Monday 25 July 2016

An Eviscerating Anthology - my spoiler free review of "Gutted" edited by Doug Murano & D. Alexander Ward

Sixteen masters and mistresses of horror writing regale us with a selection of "beautiful horror stories." That may at first seem like an oxymoron. Horror is traditionally scary, bloodcurdling, tense, shocking, in some way or other beyond the norm.  I have read various pan horror collections in my youth, none that made much of a lasting impression on me, besides the frisson of fear reading dark tales under the bedclothes. Beautiful is not the adjective of first resort when describing Horror.


But, in the selection of stories and in the writing of them, this volume shows a haunting quality, a mesmerising style.  The beauty lies not so much in the eye of the beholder as in the ear of the reader as elegant sentences and paragraphs wrap themselves around horrific cores.  A juxtaposition reflected in the stylish cover of flowers sprouting from a skeleton.

Time prevents me from reviewing all the stories and, to be fair, some worked for me better than others. But below I have written more about my five top picks.  Other readers may find different favourites, such is the nature of anthologies - and indeed of readers!

Water My Bones by Mercedes M Yardley

Those used to Miss Murder's writing will be familiar with the challenge she offers to conventions of victim and villain.  This story is again about two people, in some ways it reminds me of her piece Apocalyptic Montessa and Nuclear Lulu.  Again two damaged people meet, drawn into each other's gravity like a binary star system, swirling closer the one feeding off the other, the other more or less willingly giving.

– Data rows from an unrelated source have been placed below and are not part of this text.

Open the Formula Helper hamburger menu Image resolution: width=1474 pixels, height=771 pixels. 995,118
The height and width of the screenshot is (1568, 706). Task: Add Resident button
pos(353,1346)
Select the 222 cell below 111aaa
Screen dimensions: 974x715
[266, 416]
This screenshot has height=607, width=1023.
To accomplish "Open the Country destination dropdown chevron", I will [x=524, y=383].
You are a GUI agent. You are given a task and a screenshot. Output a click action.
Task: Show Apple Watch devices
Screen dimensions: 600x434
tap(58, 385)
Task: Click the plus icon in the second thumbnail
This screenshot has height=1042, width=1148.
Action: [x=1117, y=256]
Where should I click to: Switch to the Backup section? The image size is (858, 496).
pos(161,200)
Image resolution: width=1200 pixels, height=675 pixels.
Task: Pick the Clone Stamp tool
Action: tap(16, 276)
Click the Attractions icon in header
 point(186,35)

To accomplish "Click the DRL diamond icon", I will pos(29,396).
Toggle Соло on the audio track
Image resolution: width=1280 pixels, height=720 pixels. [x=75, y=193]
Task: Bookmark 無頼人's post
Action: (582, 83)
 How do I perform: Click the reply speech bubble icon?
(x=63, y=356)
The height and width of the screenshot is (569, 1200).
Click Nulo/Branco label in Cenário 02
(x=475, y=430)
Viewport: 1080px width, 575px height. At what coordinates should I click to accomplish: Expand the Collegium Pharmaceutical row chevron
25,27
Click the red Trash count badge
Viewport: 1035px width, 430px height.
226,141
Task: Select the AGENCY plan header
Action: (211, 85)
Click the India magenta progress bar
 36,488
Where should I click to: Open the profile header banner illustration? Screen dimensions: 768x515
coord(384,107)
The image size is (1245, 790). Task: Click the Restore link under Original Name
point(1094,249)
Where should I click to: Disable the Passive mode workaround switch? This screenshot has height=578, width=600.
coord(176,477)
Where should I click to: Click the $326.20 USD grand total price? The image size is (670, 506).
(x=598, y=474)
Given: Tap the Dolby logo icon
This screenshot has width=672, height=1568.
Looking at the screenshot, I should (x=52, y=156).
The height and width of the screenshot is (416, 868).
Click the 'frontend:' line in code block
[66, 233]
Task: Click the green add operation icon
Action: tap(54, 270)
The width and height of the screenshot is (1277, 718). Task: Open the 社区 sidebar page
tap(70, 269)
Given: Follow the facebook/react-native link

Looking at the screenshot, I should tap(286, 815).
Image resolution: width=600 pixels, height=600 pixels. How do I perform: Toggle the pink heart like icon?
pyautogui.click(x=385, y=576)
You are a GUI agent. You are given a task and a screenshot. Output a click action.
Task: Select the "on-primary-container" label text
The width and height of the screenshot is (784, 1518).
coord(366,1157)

Nikilie is a woman much abused by those around her and - in turn - she abuses herself, fresh wounds in her flesh to match each cut the world makes in her psyche.  But then she meets Michael and everything changes.  He sees an inner beauty she did not know she had.  "That night she took a razorblade to her inner thigh, but the cuts were heartless and shallow."


Picking Splinters from a Sex Slave by Brian Kirk


It is every parent's nightmare to lose a child to abduction, but what if the child is returned years later and the restoration of what was lost is a still greater nightmare.  Kirk paints a vivid picture of a father reunited with a daughter abducted and abused long ago. It has echoes of all the real life abduction stories we have seen in the news, in some ways it reminds me of the Fritzl story in Austria. How can those freed return to a normal life, more importantly how can they find happiness after an experience that has changed and damaged them. The father in Brian Kirk's story will make many sacrifices to restore his daughter's happiness but the reader may ask - could they do as much?

On The Other Side of the Door Everything Changes by Damien Angelica Walters


Is it an accident that parenthood and horror are so akin? That having a child opens up a whole new vista of ways in which to fear the dangers of the world?  Or is it that, being a parent myself, this story and others like it strike a resonant note more so than others.  I also work in education, where everyday we have to confront another exploitation of new technology in old evils. Cyber bullying, the risks children are exposed to in the privacy of their own bedrooms, a world away from my own childhood. I've also relatively recently moved house and job dragging children in the vulnerable teenage years from their embryonic circle of friends.  For my children it has worked out well, but those experiences and anxieties made this story sing for me.  A two handed tale of child and mother, the one displaced, sullen, angry brooding with a horror she dare not share. The other, anxious - like all parents of teenage children finding that every word is the wrong word and so they stay on opposite sides of the same door trapped in a failure of communication. Beautifully written, horrifically real.

Coming to Grief by Clive Barker


As a child when I walked home from school (a school I shared with Nigel Farage - but that's an entirely different horror story) there was a lane I had to walk up Low Cross Wood Lane, it had a kink in it - a sort of chicane - which made the top half invisible from the bottom.  As a small school boy I always had a fear of what might lie unseen around that corner.  Would it be kids from the other local school waiting to beat me up - in truth I was only hit once there - but I try to remember the vulnerability of that fear when imagining what it is like to be a woman in today's world, a vulnerability that grown men cannot so easily empathise with.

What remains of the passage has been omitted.